The Valley’s highly aggressive rivals for upscale shoppers and the shops that attract them are suddenly siblings.
Scottsdale Fashion Square parent Macerich Co. said Thursday that it bought Biltmore Fashion Park for $158.5 million in cash, partnership shares and assumed debt.
The deal, which has already been approved by the boards of Macerich and seller Taubman Co., is expected to close before year end.
The deal will end the Scottsdale shopping center’s nearly decade long attempt to wrest the designer designation from the venerable Biltmore.
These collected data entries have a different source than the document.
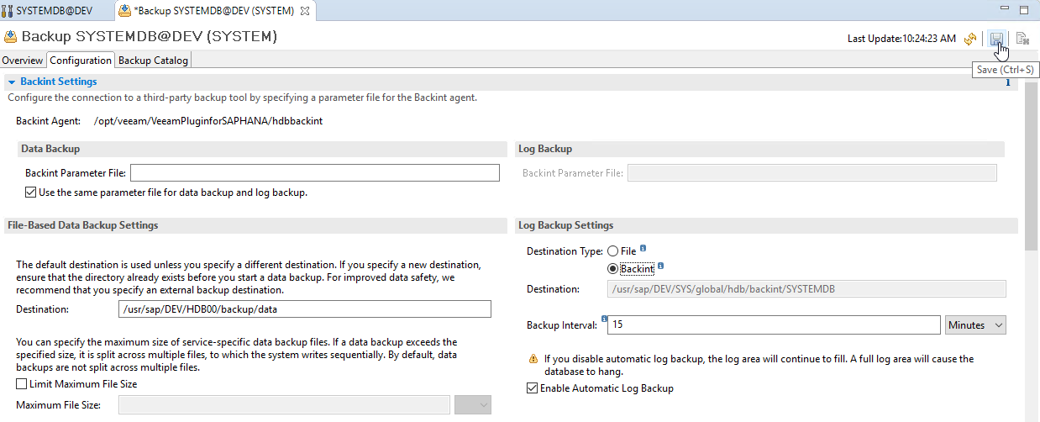Click the Save icon in the toolbar
The height and width of the screenshot is (422, 1040).
[x=996, y=39]
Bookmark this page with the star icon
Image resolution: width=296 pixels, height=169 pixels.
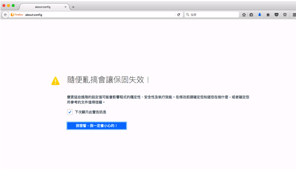point(244,15)
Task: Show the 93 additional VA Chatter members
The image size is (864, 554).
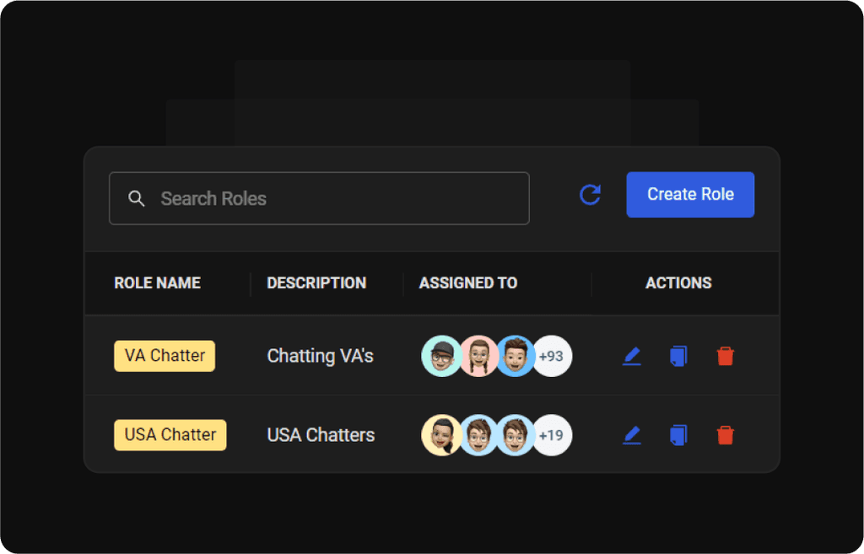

And it could net the Valley some new coveted retailers.
“This may make it easier for some retailers to enter the market,” said Malachy Kavanagh, spokesman for the International Council of Shopping Centers. “Macerich can use their size and leverage to move retailers around, and there are economies of scale because they can bundle services.”
Since Scottsdale Fashion Square aimed to go upscale in the early 1990s, and especially since the Nordstrom wing was completed in 1998, the two malls have been in a battle for boutiques. Scottsdale won Nordstrom, Tiffany and Dana Buchman. Biltmore landed Saks Fifth Avenue, Cartier and Gucci. Neither bagged Bloomingdale’s.
The move could send some of Scottsdale’s hard-won retailers to Phoenix’s exclusive Camelback corridor, but for Macerich and its Valley-based division Westcor, it’s all in the family.
“For so long we have been competitors, this will be a tremendous opportunity,”said Tracey Gotsis, Westcor senior vice president. “Right now both properties are very successful, but we’re going to look at both and see where the individual retailers could be most successful. We think that’s the No. 1 benefit of this. We’re excited.”
Santa Monica, Calif.-based Macerich bought all the Westcor shopping centers, including Scottsdale Fashion Square, Mesa’s Superstition Springs Center, Chandler Fashion Center and Paradise Valley Mall in Phoenix, among other indoor and outdoor malls throughout Arizona, just a year ago for $1.5 billion. The company has been eyeing Biltmore Fashion Park ever since.
“We are pleased to add Biltmore to our regional mall portfolio," Macerich president Arthur Coppola said in a statement. “Until 1998, when Scottsdale Fashion Square underwent a $100 million expansion, Biltmore was the sole major fashion mall in Phoenix. Putting Scottsdale Fashion Square and Biltmore under common ownership creates a great opportunity for these two highly productive centers to complement each other. Since Macerich agreed to buy Westcor last year, we knew that the acquisition of Biltmore would make a tremendous amount of sense for both Taubman Centers and us."
Taubman, which also owns half-interest in Arizona Mills Mall in Tempe, was not hawking Biltmore, said Taubman spokeswoman Karen MacDonald, but the company was willing to unload the exclusive retail mecca for the right price.
“It’s a fabulous shopping center. It generates sales of $430 a square foot, and it’s 90 percent leased,” MacDonald said. “The timing was just right. It’s part of our strategy. We divest, we acquire, we build.”
MacDonald said Taubman has no plans to unload its interest in Arizona Mills. Taubman is the object of a hostile takeover attempt by another retail giant, Simon Property Group, but MacDonald said the Biltmore sale would not be impacted whether Simon is successful or not.
Biltmore Fashion Park, a 611,000-square-foot, open-air shopping center at 24th Street and Camelback Road in Phoenix, will be run as a Westcor mall, Gotsis said. That means it will have all Westcor perks from branded advertising to all-mall gift certificates. But Biltmore can retain any of its signature traditions, such as the poinsettia trees during the holidays, she said.
The Biltmore management team, including general manager Linda Whitlow, will continue to run the upscale center, Gotsis said. The possible addition of another retail wing to Biltmore, which has been in limbo for several years, and proposals for adding residential and office space, could happen under the Westcor regime, she said. “All options are still out there,” Gotsis said.
For shoppers, mall ownership changes are nonevents, Kavanagh said. “The average customer has no idea who owns a shopping center,” he said. “They go there for the stores.